Purpose: To evaluate the efficacy, safety, and limitations of cellular therapy in primary ovarian insufficiency (POI) and poor ovarian response (POR). Methods: A comprehensive search was conducted through the PubMed, Scopus, Web of Science, and Cochrane databases. The study type was limited to clinical trials, pilot studies, and case reports performed on human patients. Animal experiments, in vitro studies, correlational and longitudinal studies, and study designs and protocols were excluded. Twenty-seven studies with 694 patients from 2014 were found by May 2025. Results: Most studies (59.3%) were from Asia, and 77.8% lacked control groups. Autologous bone marrow mesenchymal stem/stromal cells (MSCs) were used in 37% of studies, rising to 51.8% when combined with platelet-rich plasma.

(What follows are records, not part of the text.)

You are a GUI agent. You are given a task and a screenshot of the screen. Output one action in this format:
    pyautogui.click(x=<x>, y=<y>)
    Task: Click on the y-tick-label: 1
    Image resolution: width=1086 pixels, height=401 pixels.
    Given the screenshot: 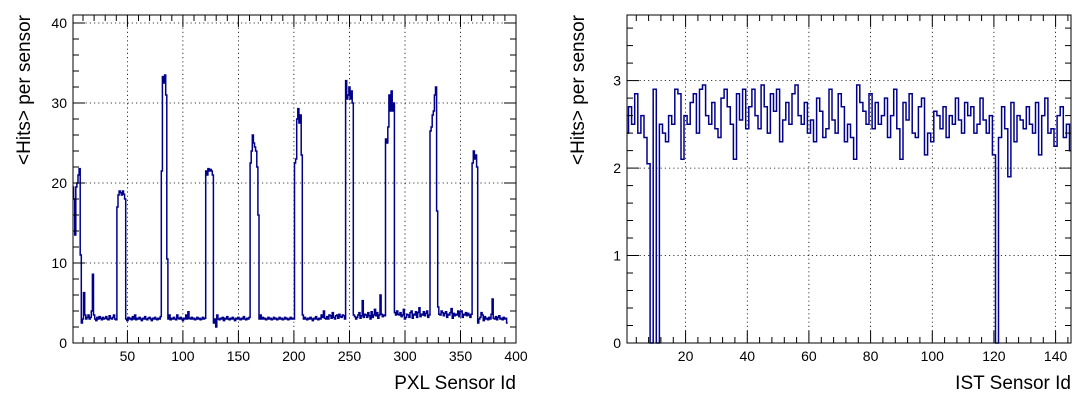 What is the action you would take?
    pyautogui.click(x=617, y=256)
    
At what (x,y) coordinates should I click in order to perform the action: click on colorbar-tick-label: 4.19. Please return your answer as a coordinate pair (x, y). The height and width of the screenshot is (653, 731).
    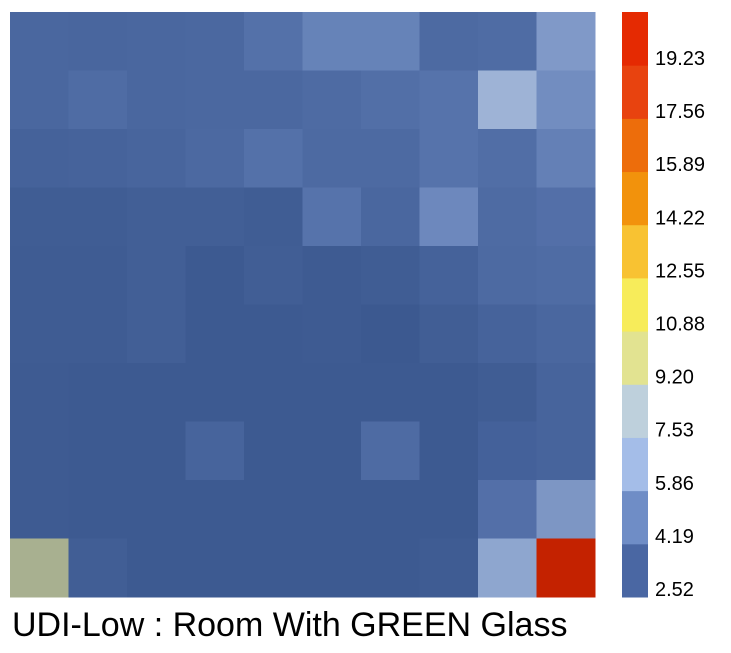
    Looking at the image, I should click on (674, 537).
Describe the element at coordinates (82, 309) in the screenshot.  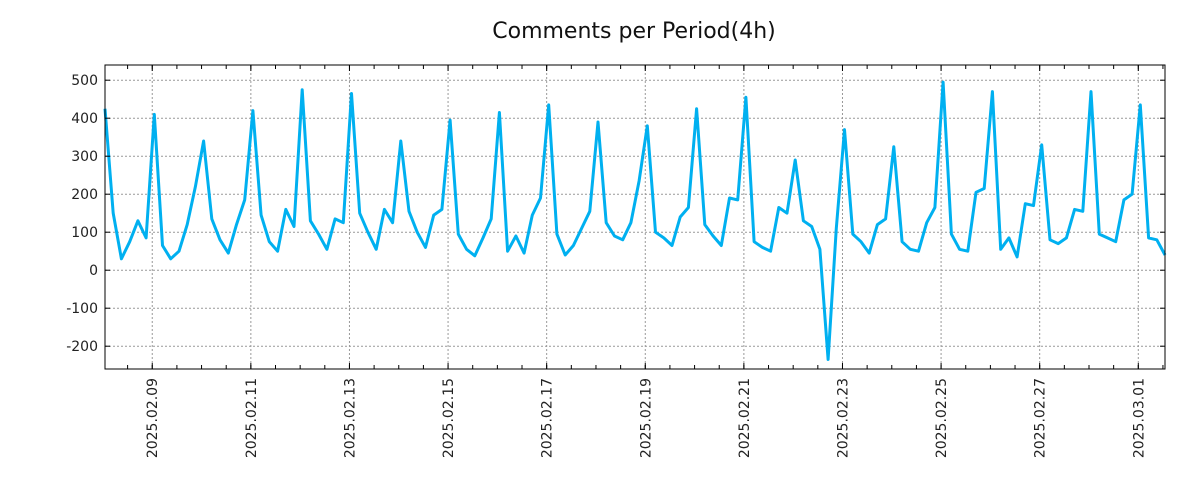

Intraovarian injection was the most common delivery method (70.3%), administered laparoscopically (29.6%), or transvaginally (37%). Follow-up durations of 7–12 months were most common (40.7%). Pregnancy outcomes were reported in 59.2% of studies with control groups. Of the 522 patients treated, 60 (11.7%) became pregnant, compared to 13 (7.6%) of 172 controls. In two-arm studies (22.2% of all), the pregnancy rate was 22.6% (40 patients). Menstruation resumed in 37 (7.1%) of 522 treated patients, dropping to 5.1% in controlled studies. Conclusion: Variability in sample sizes and protocols affects the reliability of findings. Larger trials and standardized protocols for cell type, delivery, and outcomes are essential. Seven to twelve months of follow-up seems suitable for evaluating efficacy but may not be optimal for evaluating the safety. Stratifying patients by age, cause, and reserve could improve outcomes. Trial registration: Prospero (ID: CRD420251047104).